U.S. Rep. Conor Lamb received a crash course in issues affecting medical supply companies and people who need equipment they provide during a meeting Monday at Tarentum-based Blackburn’s.

The 83-year-old medical supply company hosted Lamb for a roundtable discussion with company executives, University of Pittsburgh researchers and other industry professionals. The company hosted a similar event last year with U.S. Rep. Mike Doyle, D-Forest Hills.

“The people around this table have one mission, and I can honestly say that is to provide good service to people who are disabled, have anomalies they were born with, problems that we can help keep them out of skilled care and out of the hospital and therefore reduce the federal budget,” said Georgie Blackburn, vice president of government relations and legislative affairs.

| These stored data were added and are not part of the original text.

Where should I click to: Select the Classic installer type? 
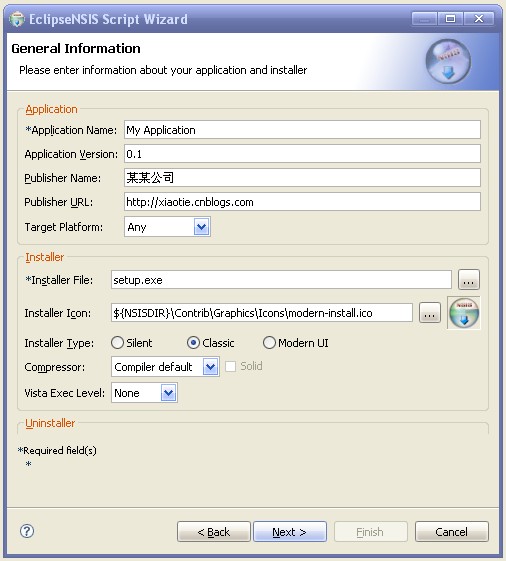pos(210,343)
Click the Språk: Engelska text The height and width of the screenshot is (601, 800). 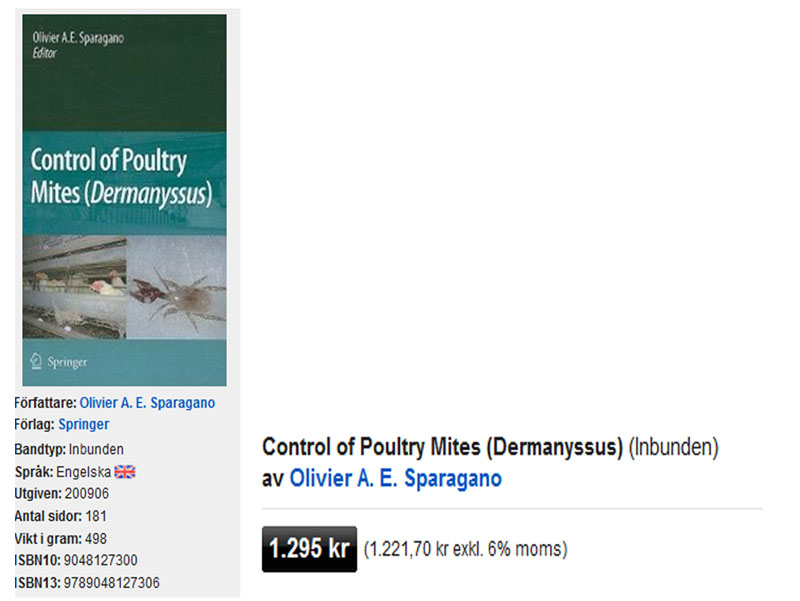pos(62,471)
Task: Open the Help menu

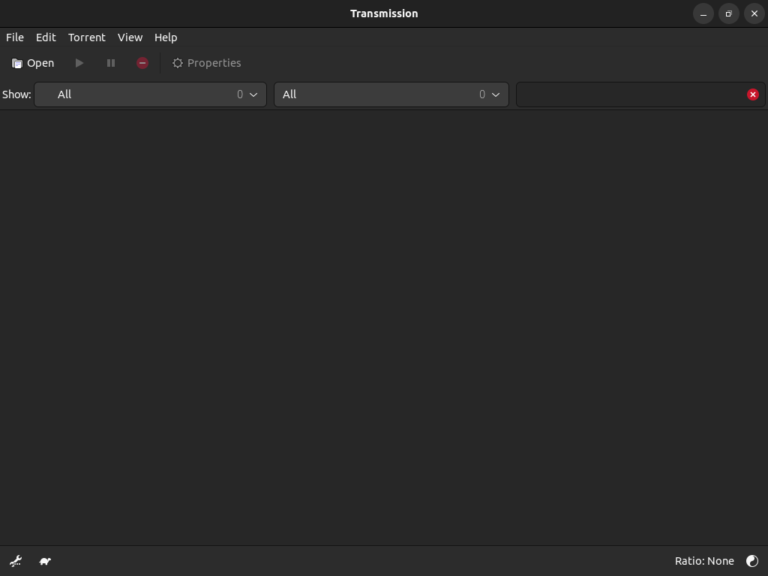Action: (x=166, y=37)
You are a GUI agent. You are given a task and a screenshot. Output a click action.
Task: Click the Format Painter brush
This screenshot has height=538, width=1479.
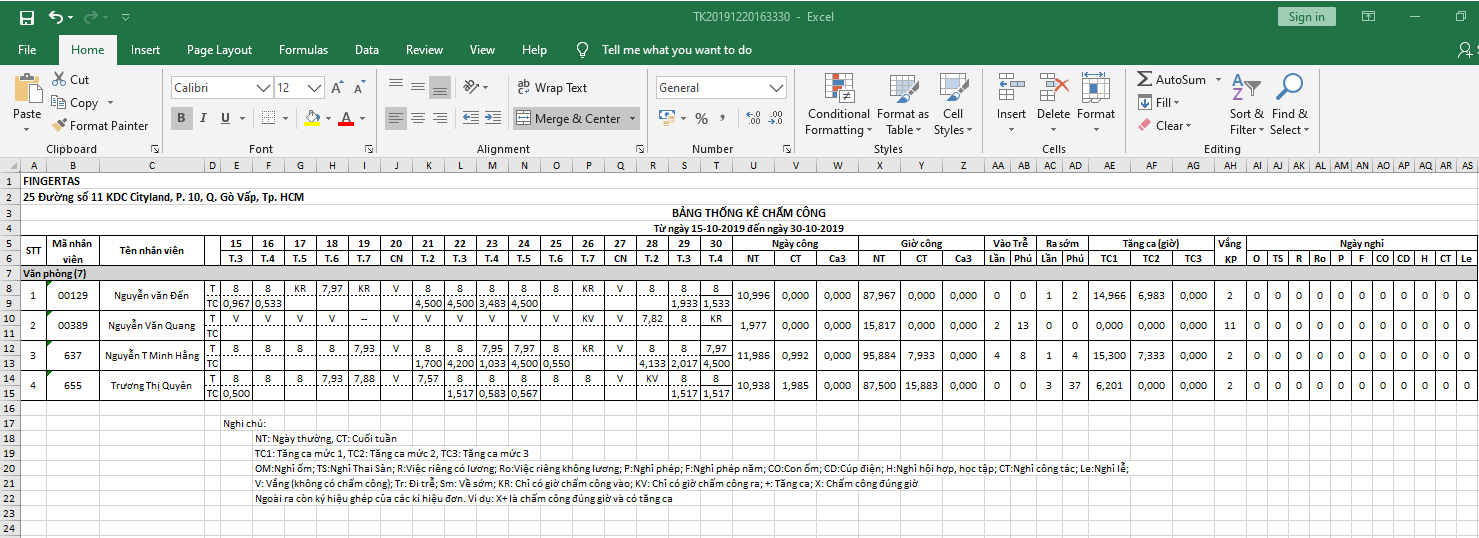[x=58, y=126]
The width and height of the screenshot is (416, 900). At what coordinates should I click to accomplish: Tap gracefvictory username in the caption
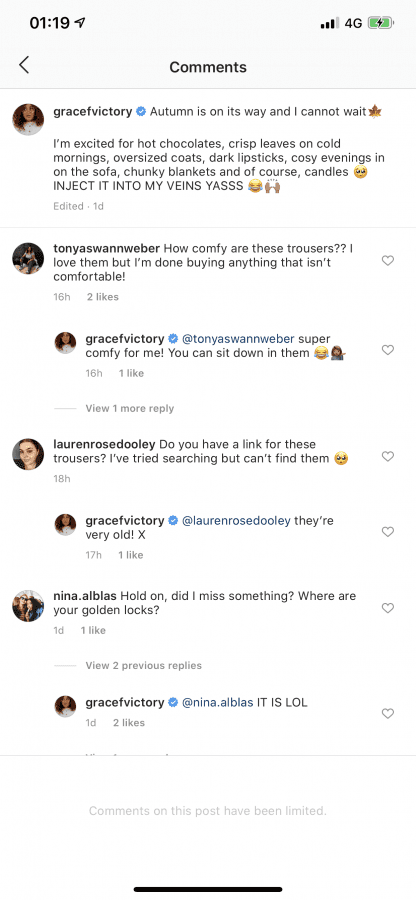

The focal point of Monday’s meeting was discussing two pieces of legislation affecting the industry.

The first, known as House Resolution 2293, would protect Medicare patients’ access to mobility accessories for manual wheelchairs.

Medical supply companies compete for contracts with the Centers for Medicare and Medicaid to serve certain geographic areas. The bidding process was created to save the federal government money on products including walkers, wheelchairs, oxygen tanks, hospital beds and prosthetics.

Some economists, industry groups and suppliers have said the process cuts the numbers of suppliers and can eliminate the ability for seniors to get medical equipment they need from a local supplier such as Blackburn’s because they are required to go through whatever company received a contract, which could be out of state.

Blackburn said removing the accessories from the competitive bidding process would make it easier for patients to get what they need to thrive, which includes customized wheelchairs.

“People who need the manual chair within the complex rehab sector should not be ostracized,” she said. “Their counterparts who are getting the power equipment have their accessories paid for at the right rate so there’s no impediment to access.”

Lamb, D-Mt. Lebanon, said the legislation “sounds like something we should be able to get done.”

The other piece of legislation, known as House Resolution 2408, would establish a separate benefit category under Medicare for complex rehab technology equipment to make it easier to access.

Right now, wheelchairs are lumped in with medical devices like hospital beds, but Blackburn said they should be viewed as their own category like prosthetics are.

Blackburn said complex rehab patients make up about 10% to 14% of all the wheelchairs paid for by Medicare, but they typically have the highest need because the people who use them have conditions such as multiple sclerosis, Lou Gehrig’s disease, spinal cord injuries and stroke complications.

Mark Schmeler, a researcher with Pitt’s Department of Rehabilitation Science and Technology, has been collecting data on how such devices improve the quality of life and outcomes for patients. He said the goal for such patients is to give them as much time as possible in their home instead of hospitalization or long-term care facilities.

“If you don’t get them what they need, they’re quickly going to fast-track to a nursing home,” he said.

Lamb said Monday’s round-table discussion was valuable, particularly for him as a congressman who has been in office for about a year.

Lamb appeared to be surprised to learn about the difficultly some people with disabilities have getting the supplies they need and how difficult it can be for companies like Blackburn’s to connect with those patients.

“We have to make it better,” Lamb said. “Nobody asked for this stuff to happen to them, so why would we not go the extra mile?”